Bereits 1838 ist im Königreich Preußen ein umfangreiches, fortschrittliches Rahmengesetz für Sparkassen erlassen worden. Es förderte die Gründung kommunaler Institute und hatte sogar für das Sparkassenrecht anderer deutscher Länder Vorbildwirkung. Kernland Preußens war Brandenburg. Auch die hier ansässigen Kassen mussten sich an das Reglement halten. Es ließ ihnen gewisse Freiheiten, gab ihnen aber auch strenge Regeln vor.

Der preußische Staat beaufsichtigte das Wirken der Geldinstitute. Er wollte sich von einem ordnungsgemäßen Geschäftsbetrieb überzeugen.
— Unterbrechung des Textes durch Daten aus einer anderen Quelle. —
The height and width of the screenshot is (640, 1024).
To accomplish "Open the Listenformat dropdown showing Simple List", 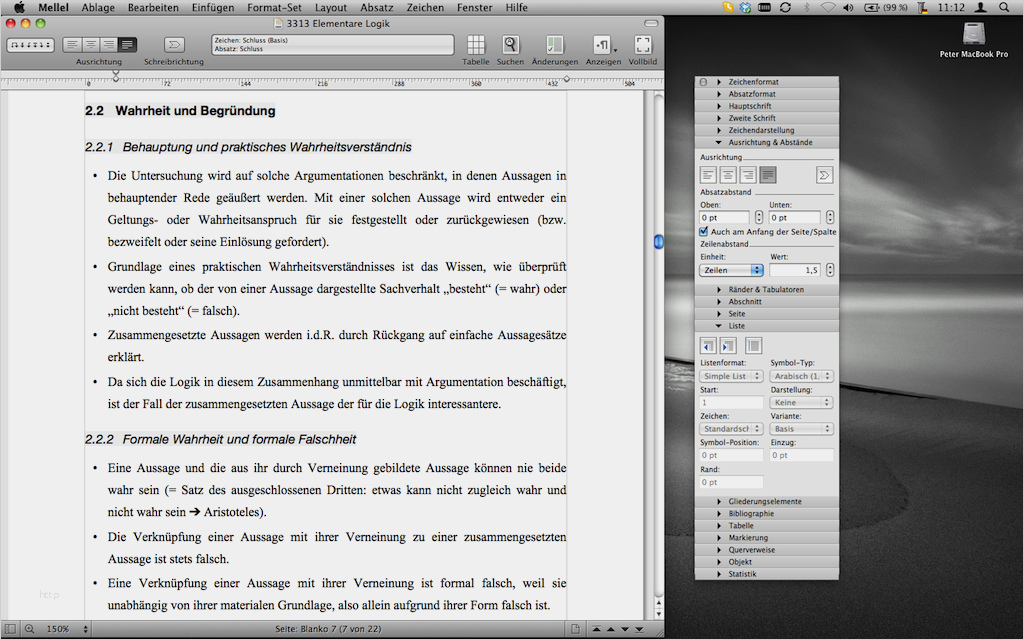I will 731,375.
So konnten die Regierungsbehörden in den brandenburgischen Bezirken Potsdam und Frankfurt (Oder) außerordentliche Kassenrevisionen vornehmen, um eventuelle Missstände aufzudecken. Ihre Aufgabe war es auch, die von den Sparkassen abgelieferten Jahresabschlüsse zu bearbeiten. Die gesammelten Nachweisungen erhielt dann die oberste Aufsichtsbehörde, der preußische Innenminister, zur Kontrolle.

Und wer beaufsichtigt heute die Sparkassen? Preußen gibt es längst nicht mehr. Auch die DDR ist Geschichte. Seit der Wiedervereinigung Deutschlands liegt auch die Aufsicht in Ostdeutschland wieder bei den Ländern. In Brandenburg ist nun das Finanzministerium in Potsdam zuständig. Seine Befugnisse sind durch ein Landesgesetz (§ 31) geregelt.